There are 815,358 residents of San Francisco County, according to the 2010 US census. Only one of them was asked to host the president of the United States when he visited the Bay Area on April 20: Marc Benioff.
That was the day President Obama held a well-chronicled town hall-type Q&A session with Mark Zuckerberg and an international audience at Facebook’s Palo Alto headquarters. Afterwards, Mr. Obama helicoptered to Marc and Lynne Benioff’s Pacific Heights residence for a $35,800-per-plate fund-raising dinner event.
It was certainly a magical evening. “Stevie Wonder wrote an amazing new song called ‘10 Billion Hearts Beating as One,'” Benioff told eWEEK.
Wonder is a superstar of the music world; Obama in the political world.

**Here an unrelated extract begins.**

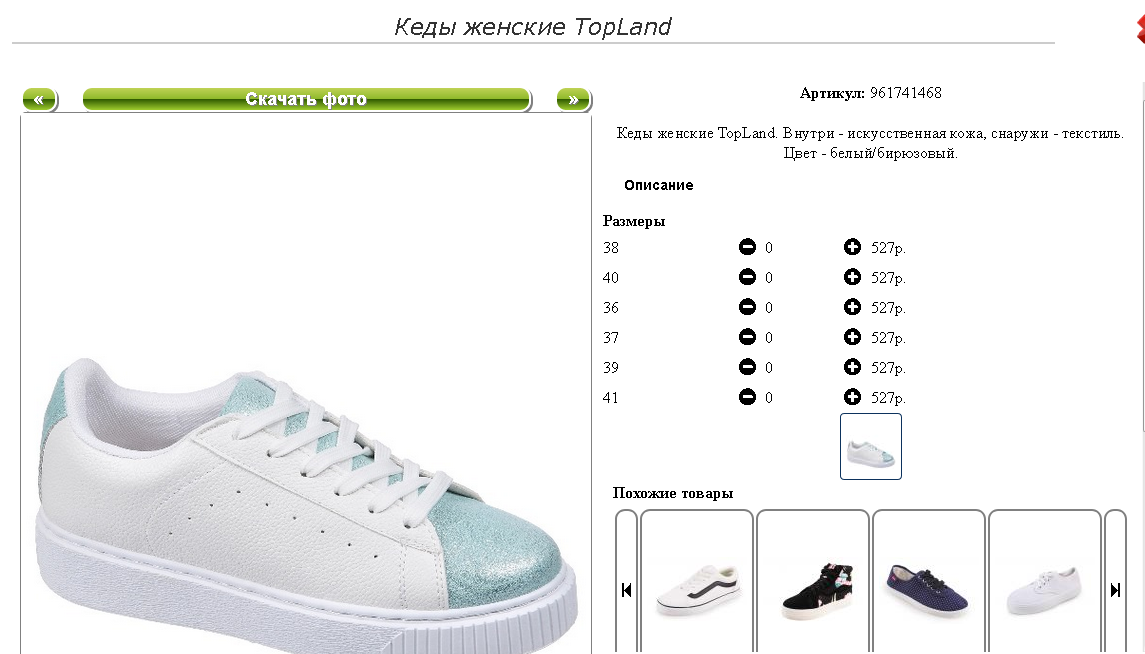Open the Описание tab
1145x654 pixels.
click(659, 185)
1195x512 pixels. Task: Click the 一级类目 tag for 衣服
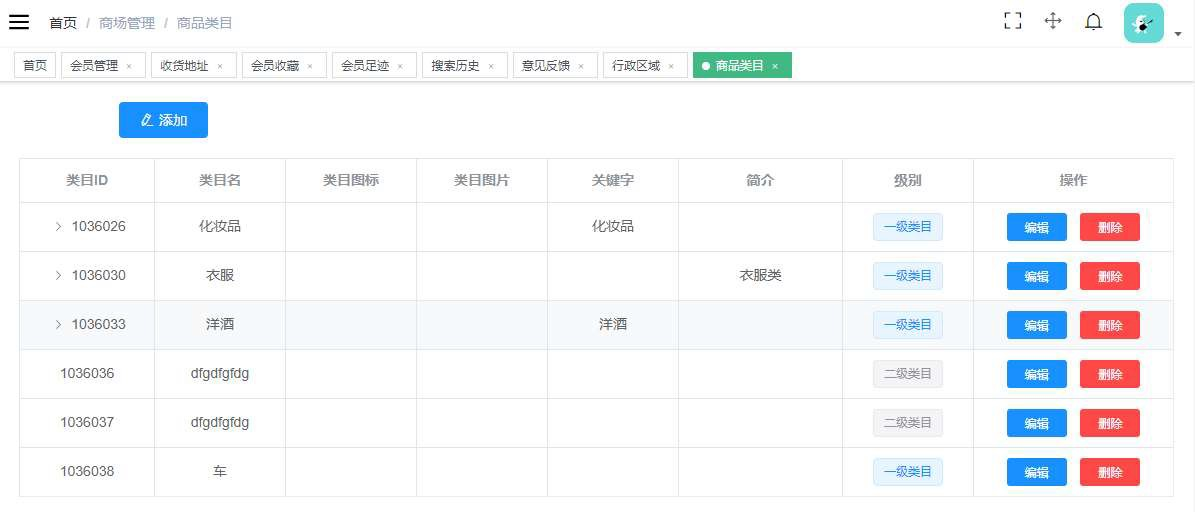coord(907,276)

And Benioff, founder and CEO of Salesforce.com and offshoots such as Force.com and Chatter.com, has been a legitimate superstar of the business and IT worlds ever since he foresaw what we now know as the “cloud” more than a decade ago.

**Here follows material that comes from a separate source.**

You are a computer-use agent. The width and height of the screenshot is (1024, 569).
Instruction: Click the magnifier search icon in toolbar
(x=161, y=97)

In fact, Rob Enderle, principal analyst and president of the Enderle Group in San Jose, California, credits Benioff and Salesforce.com for pretty much defining cloud computing as we know it today.
“Salesforce.com was really the first big wake-up call on cloud computing, coming before we really understood what it meant,” Enderle told eWEEK. “They were the test case that showcased the massive advantages of going in this direction, and, for the most part, the cloud computing industry owes much of its success — particularly in the applications space — to them.”

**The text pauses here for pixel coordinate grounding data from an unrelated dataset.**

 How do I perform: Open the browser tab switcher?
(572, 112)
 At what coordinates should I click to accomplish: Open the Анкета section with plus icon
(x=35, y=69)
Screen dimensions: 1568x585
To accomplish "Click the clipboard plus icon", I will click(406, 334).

Since Benioff, a fourth-generation San Franciscan, founded Salesforce.com in March 1999 in a rented Telegraph Hill apartment, the company has grown to become an $18 billion (£11bn) conglomerate with 90,000 customers. Its headquarters is at One Market Street, an old-school but classy-looking building in one of the most prestigious locations in San Francisco.
The CEO’s mission hasn’t wavered in the dozen years Salesforce.com has been supplying online sales and management tools to corporations, small and midsize businesses, and single-owner proprietorships: to help companies do their business more effectively — and to do it without selling on-premises IT hardware and software.
“The world is changing rapidly,” Benioff said, “and we’re moving into this mobile, social world that’s [running] on next-generation open platforms. That’s very exciting. All of our customers are rethinking their applications: to run their company, to work with their customers, to collaborate, to share information.
“A lot of these customers are still on old platforms, like Lotus Notes or Microsoft SharePoint, and they want to evolve. You see this huge surge in new technology, like BlackBerrys, iPads. … I see our customers deploying thousands of iPads, and we just bought 2,000 iPads for our own reps.”